_Exercise details_: Print the data in full, exactly as it reads.

(Stored records)
-=-=-=-=-

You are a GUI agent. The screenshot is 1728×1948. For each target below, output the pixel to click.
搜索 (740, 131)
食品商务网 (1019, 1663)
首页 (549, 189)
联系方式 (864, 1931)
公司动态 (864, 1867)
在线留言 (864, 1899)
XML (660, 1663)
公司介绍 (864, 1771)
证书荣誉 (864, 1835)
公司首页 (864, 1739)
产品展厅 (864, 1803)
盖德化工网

-=-=-=-=-

_Output below_:
You are a GUI agent. The screenshot is 1728×1948. For each target below, output the pixel to click.
搜索 (740, 131)
食品商务网 (1019, 1663)
首页 (549, 189)
联系方式 (864, 1931)
公司动态 (864, 1867)
在线留言 (864, 1899)
XML (660, 1663)
公司介绍 (864, 1771)
证书荣誉 (864, 1835)
公司首页 (864, 1739)
产品展厅 (864, 1803)
盖德化工网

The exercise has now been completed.